No mesmo dia em que ao menos 170 cidades do país foram tomadas por protestos contra cortes na educação, a equipe do filme brasileiro “Bacurau”, de Kleber Mendonça Filho e Juliano Dornelles, estreou no Festival de Cannes. E, ainda que sem encampar ato político como fizeram três anos atrás com “Aquarius”, os cineastas mandaram um recado para o governo Bolsonaro.

 

“Será ótimo que um filme como esse possa ser apresentado num país que está desmontando a cultura”, diz Kleber à Folha de S.Paulo, em Cannes, um dia após a estreia do longa.

 

Ainda que o roteiro tenha começado a ser escrito em 2009, a trama incorporou elementos recentes da política brasileira. A produção é uma distopia que imagina um país tomado pela escalada de violência e por uma cisão evidente entre Norte e Sul.

 

O título do filme dá nome à cidade onde a história se passa, um lugarejo no meio do sertão -não necessariamente idílico, mas algo utópico e criado em torno dos valores dos cineastas (museus são mais importantes do que igrejas e a população é racialmente igualitária). “A gente vê Bacurau como uma ideia do país. O Brasil é um país diverso. Mas há uma tentativa em curso para fazer com que ele deixe de ser. É uma distopia em vários sentidos”, diz o diretor. Tanto é que, assim como em “Aquarius”, aquele canto passa a ser assolado por invasores -no caso, uma equipe altamente armada composta por estrangeiros e por entreguistas do Sudeste.

 

A resposta que se segue é um banho de sangue que tem referência nos filmes de faroeste e faz ode ao cangaço (personificado na figura do personagem transgênero Lunga), exaltado como uma postura de resistência cultural ante o imperialismo.

 

Ao exaltar esses elementos enraizados na cultura tradicional, os diretores também criticam certa visão condescendente com que muitas vezes os habitantes do sertão são retratos em filmes afora. “Mantivemos o espírito original dessas pessoas, que não são coitadinhas.
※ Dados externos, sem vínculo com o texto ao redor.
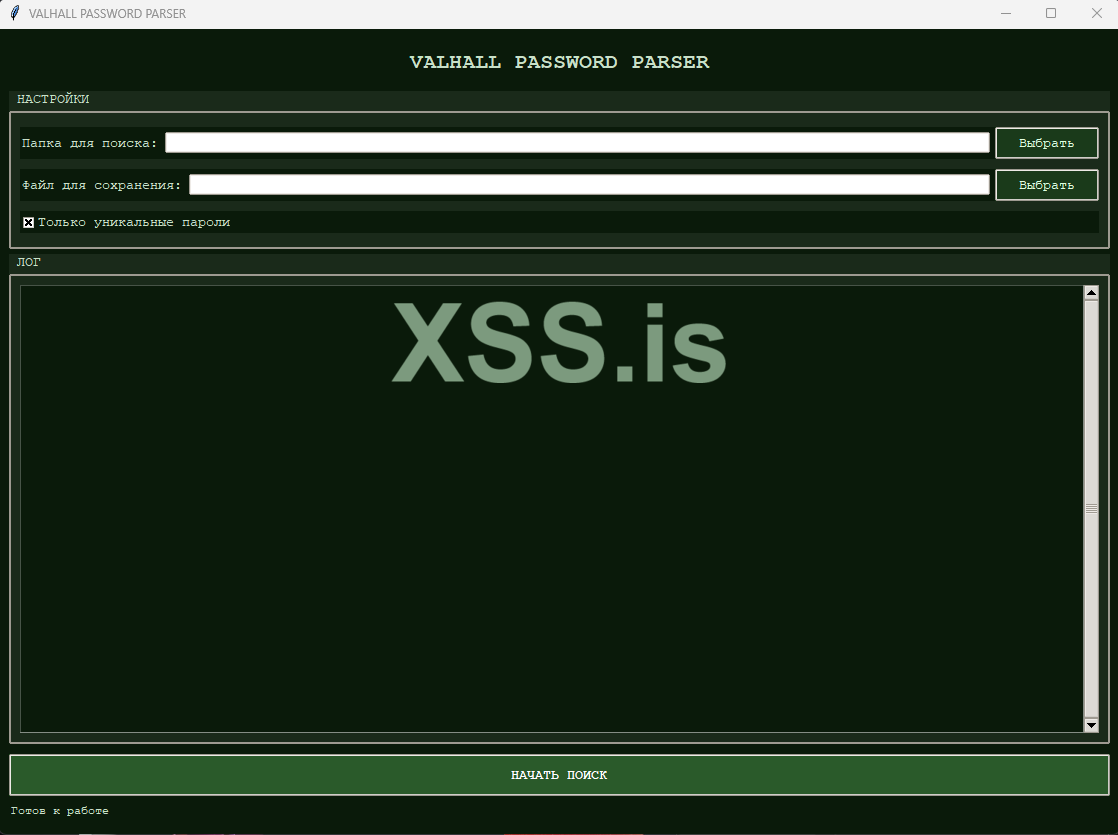Click the window title 'VALHALL PASSWORD PARSER'
The width and height of the screenshot is (1118, 835).
click(108, 13)
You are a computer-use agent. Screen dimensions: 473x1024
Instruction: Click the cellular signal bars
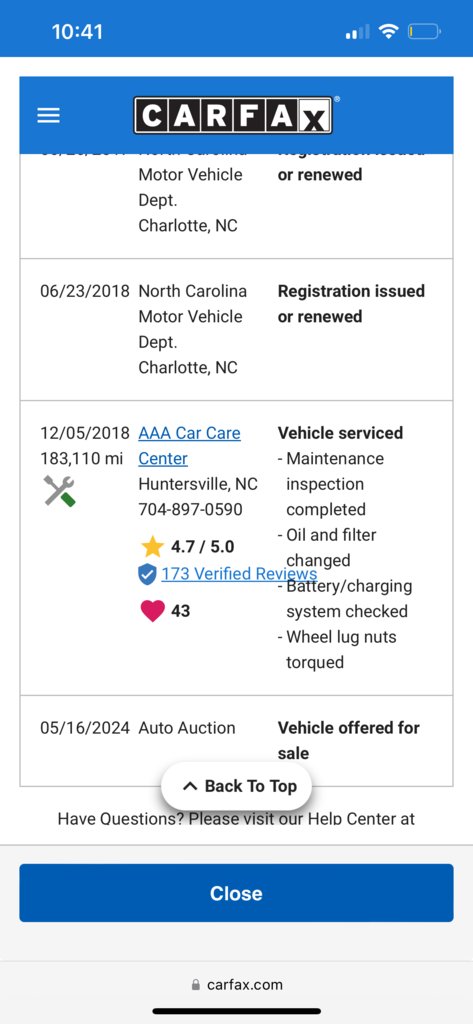tap(357, 31)
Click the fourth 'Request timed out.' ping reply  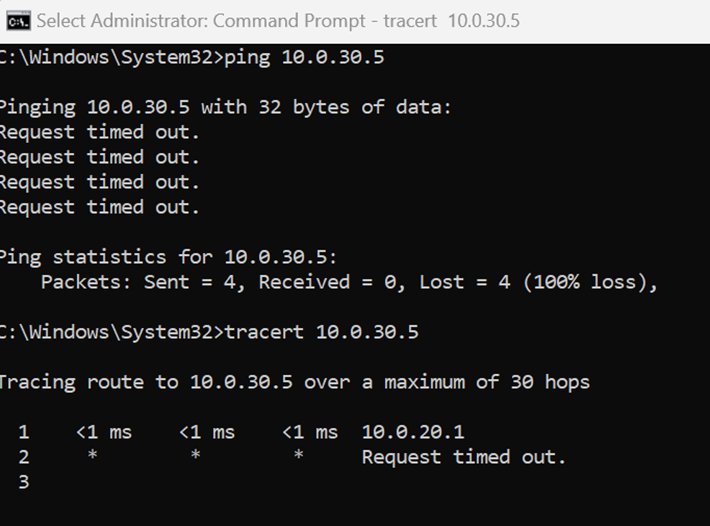coord(99,207)
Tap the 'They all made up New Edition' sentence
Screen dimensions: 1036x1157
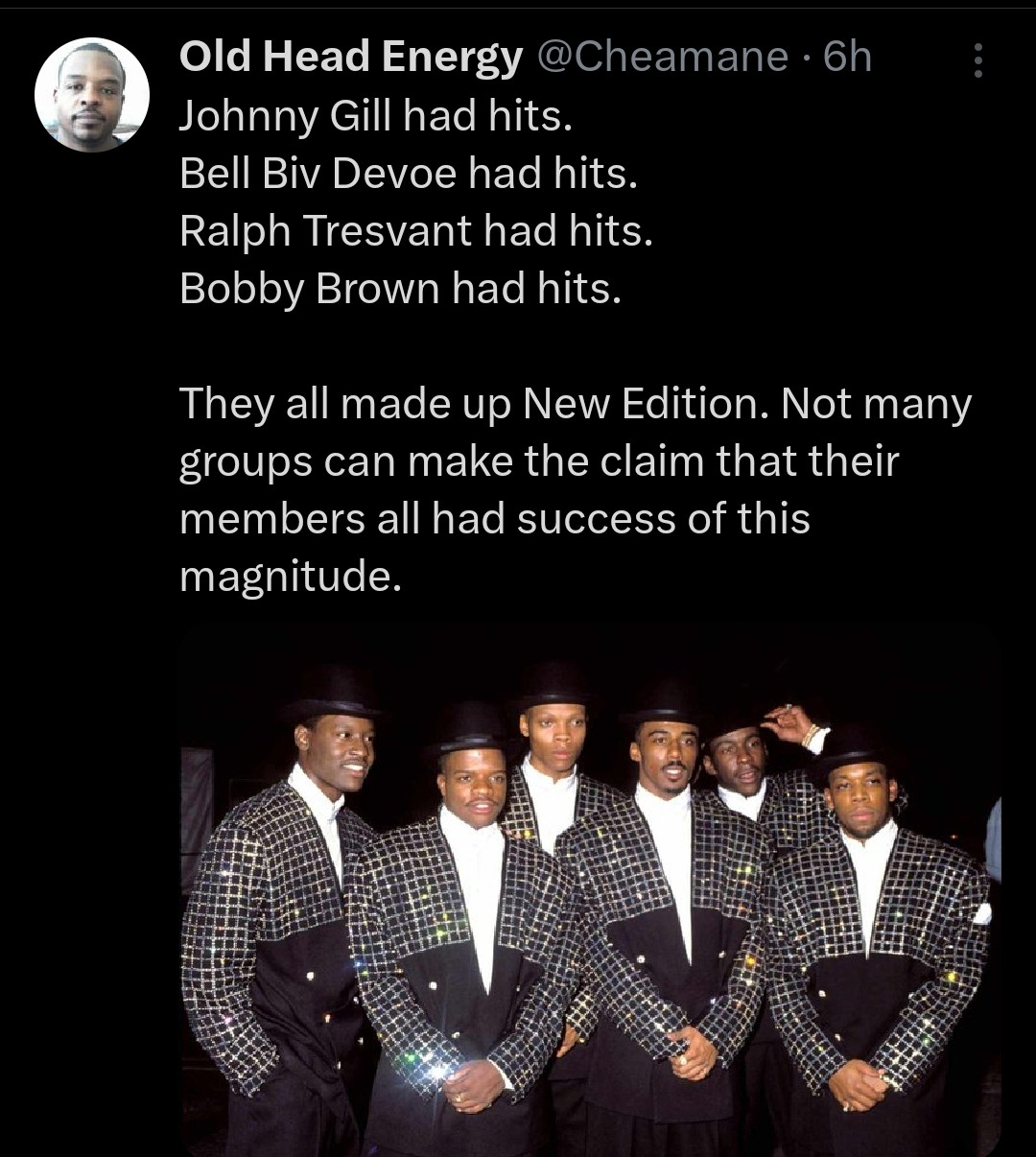click(475, 405)
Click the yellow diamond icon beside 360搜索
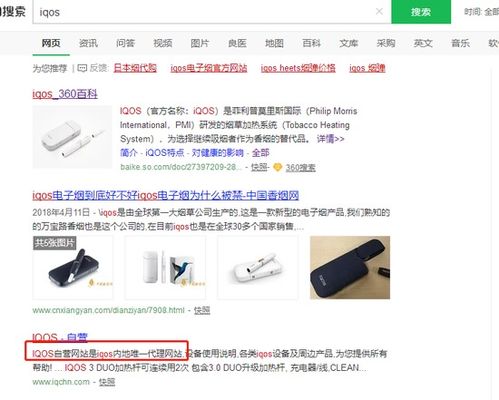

Isso de chamá-las de gente simples sempre foi algo que me incomodou”, diz Dornelles.

 

“Em muitos documentários, ainda que com boas intenções, elas são tratadas quase como se fossem animais.” “Bacurau” ainda não tem data de estreia no Brasil. “O filme é muito claro, mas agora a gente quer entender o que vai acontecer quando for exibido para os brasileiros”, completa Dornelles.

 

O filme dos diretores pernambucanos encontra curiosos ecos com outras produções que concorrem à Palma de Ouro e que fazem uso das convenções do chamado cinema de gênero para abordar assuntos de relevância social. É o caso de “Little Joe”, de Jessica Hausner, e de “Atlantique”, de Mati Diop.

 

Este último marca a primeira vez que uma mulher negra compete na seleção principal do Festival de Cannes em 72 edições do evento. Parisiense de origem senegalesa, a diretora ambienta sua história nos subúrbios da contemporânea Dakar, onde trabalhadores braçais são explorados e o desejo de imigrar é perene.

 

Ali, vive Ada, jovem que está prometida a um pretendente rico. Ela, entretanto, está apaixonada por Suleiman, que nutre o sonho de pegar o barco rumo à Europa.

 

O que se anuncia, no primeiro terço, como um drama social sobre a vida de africanos pobres, toma um rumo inesperado quando são inseridos elementos fantásticos, que têm a ver com a mitologia local. O surreal é a chave para que Mati Diop aborde temas como a pobreza, a religião e o machismo.